La necesidad de mano de obra es una característica que promueve la mala atención en los negocios que dan servicio al cliente, como los restaurantes y hoteles, que son otro segmento en franco crecimiento en la región.

Y no es que así lo deseen los directores o propietarios de los negocios, pero este es el contexto económico en el que les tocó vivir y encontrar soluciones a sus dificultades es responsabilidad de los empresarios.

En el sureste de Coahuila en este momento se requieren 27 mil 350 operarios para la industria, comercio y servicios. ¿De dónde sacamos esa cantidad de trabajadores para el sector productivo y los negocios en general?

La Asociación de Administradores de Recursos Humanos Coahuila Sureste, encabezada por Ernesto Ruiz, tiene detectada una necesidad de 9 mil 500 personas para el sector productivo.

Los integrantes de la Asociación de Hoteles y Moteles en Coahuila y la Cámara Nacional de la Industria Restaurantera y de Alimentos Condimentados requieren 3 mil 800 personas para cubrir sus vacantes.

El comercio organizado en Saltillo, por su parte, requiere de unos 5 mil trabajadores para atender establecimientos diversos en donde no se tiene satisfecha la necesidad de personal, pues a pesar de los anuncios colocados en sus mostradores y aparadores, los empleados no llegan.

Buscar empleo en Saltillo, Ramos Arizpe o Arteaga no representa un reto porque la oferta de trabajo es muy amplia, pero la abundancia de oportunidades ha provocado una intensa rotación de personal.

En los restaurantes hay limitación de personal y un ejemplo es el Vips de Emilio Carranza, en donde las vendedoras hacen los desayunos porque carecen de cocinero, el gerente hace limpieza, lava trastes y cobra, e incluso limitan zonas de atención porque no tienen suficiente personal.

Contraste pleno con el Vips de Galerías, donde tienen varios cocineros, vendedoras, garroteros, capitán de meseros y una lavatrastes y uniformes nuevos. Aquí me parece que hay indolencia por parte de las autoridades corporativas de Alsea, operadora de la firma en México.

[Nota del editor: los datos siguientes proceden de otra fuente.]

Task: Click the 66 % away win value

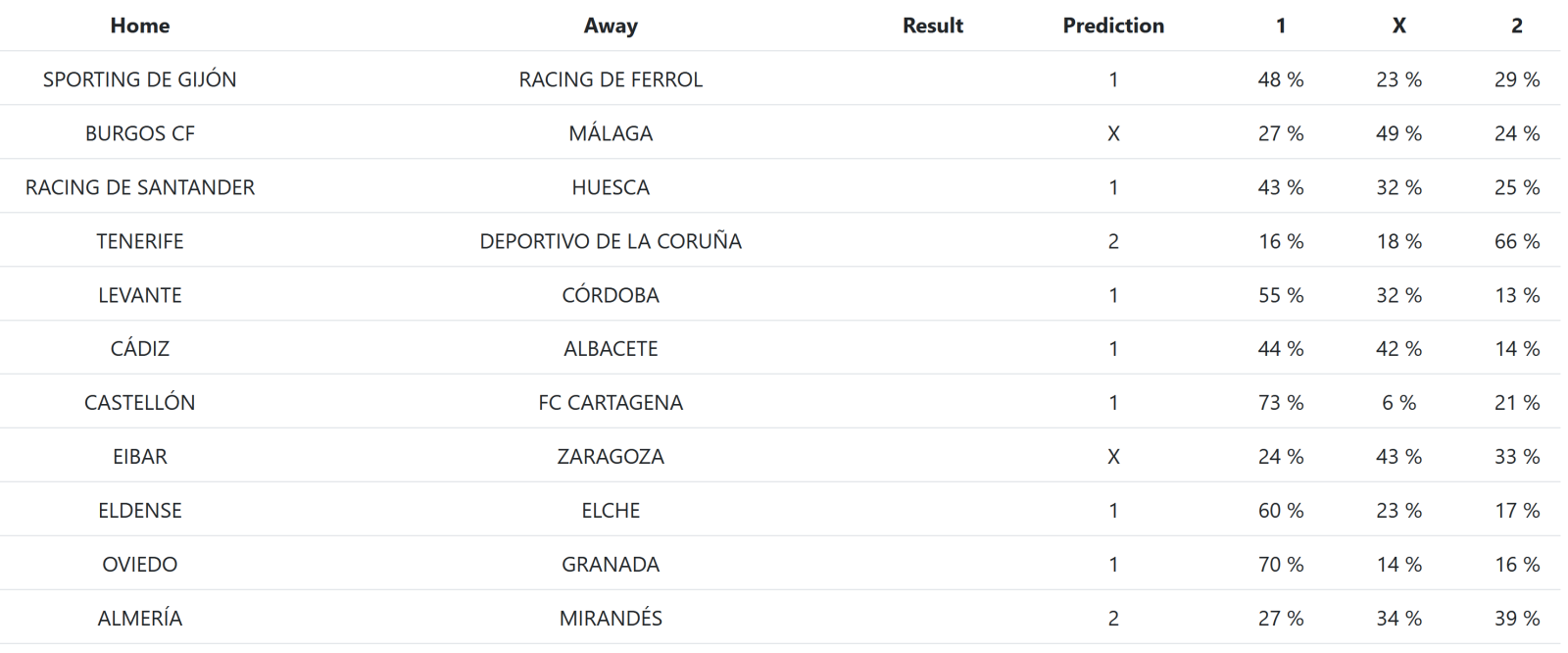Action: click(1516, 241)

Pero este es sólo un ejemplo de lo que pasa en el sector restaurantero de la ciudad, donde la carencia de recursos humanos los tiene en una situación cada vez son más crítica. En los hoteles, la necesidad de recamareras y recepcionistas es apremiante y son limitadas las posibilidades de conseguir en el corto plazo al personal porque no hay disponibilidad y quienes llegan duran muy poco tiempo, de hecho, días.

La industria manufacturera es una constante desde hace tres años, mínimo, hay una franca limitación de oportunidades de tener personal disponible. El arribo de nuevas empresas y el crecimiento de las ya instaladas hacen vivir un clima de recesión de recursos humanos.

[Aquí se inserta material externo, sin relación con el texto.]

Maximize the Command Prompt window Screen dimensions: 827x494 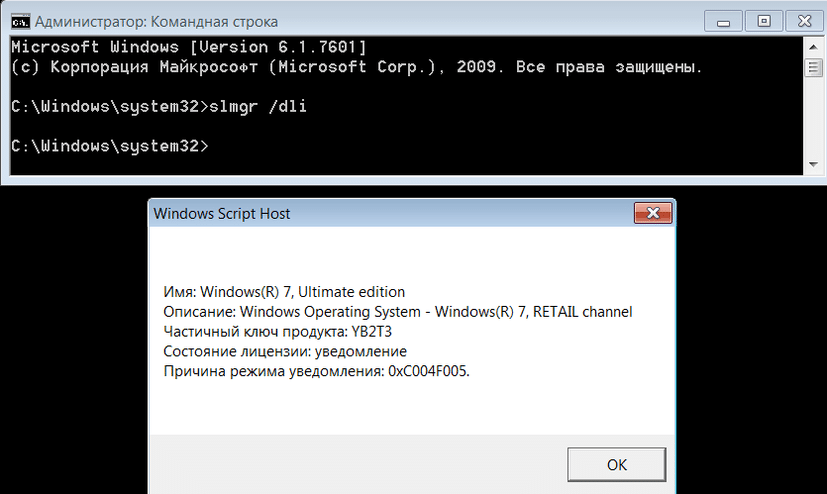tap(763, 19)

Pero enfrentar esta descapitalización de mano de obra no hace que se flexibilicen las políticas de las empresas, comercios y servicios porque hay una potencial veta de recursos humanos en quienes tienen de 50 a 70 años, quienes tienen plenas capacidades para desempeñar un puesto de trabajo, pero no voltean a verlos.

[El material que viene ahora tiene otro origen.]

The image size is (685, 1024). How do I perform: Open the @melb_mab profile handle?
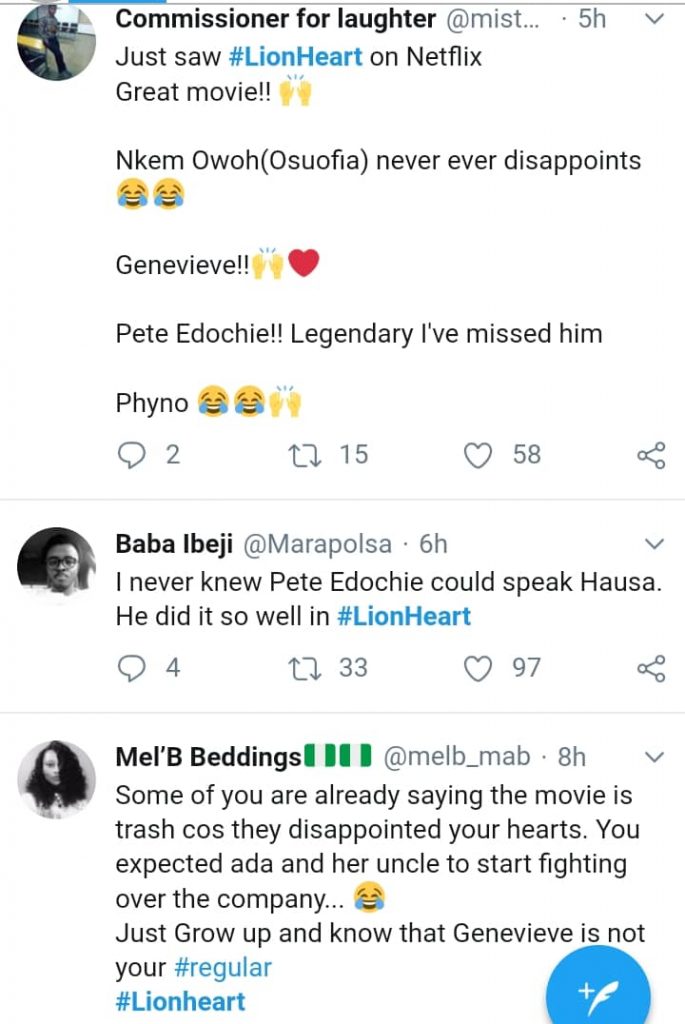(456, 757)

Los estudiantes que trabajan tiempos parciales representan un activo adormecido, pero los padres juegan un papel importante porque lejos de permitir que vivan una experiencia laboral impiden que se vayan a trabajar por miedo a que les guste el dinero que ganan y no quieran regresar a concluir sus estudios.

El futuro nos alcanzó y las soluciones que debieron darse desde hace dos años, la Secretaría del Trabajo apenas empieza a proponer soluciones. El futuro está aquí, la oportunidad está aquí, pero nos aferramos a un costumbrismo conservador que impide la evolución del mercado laboral.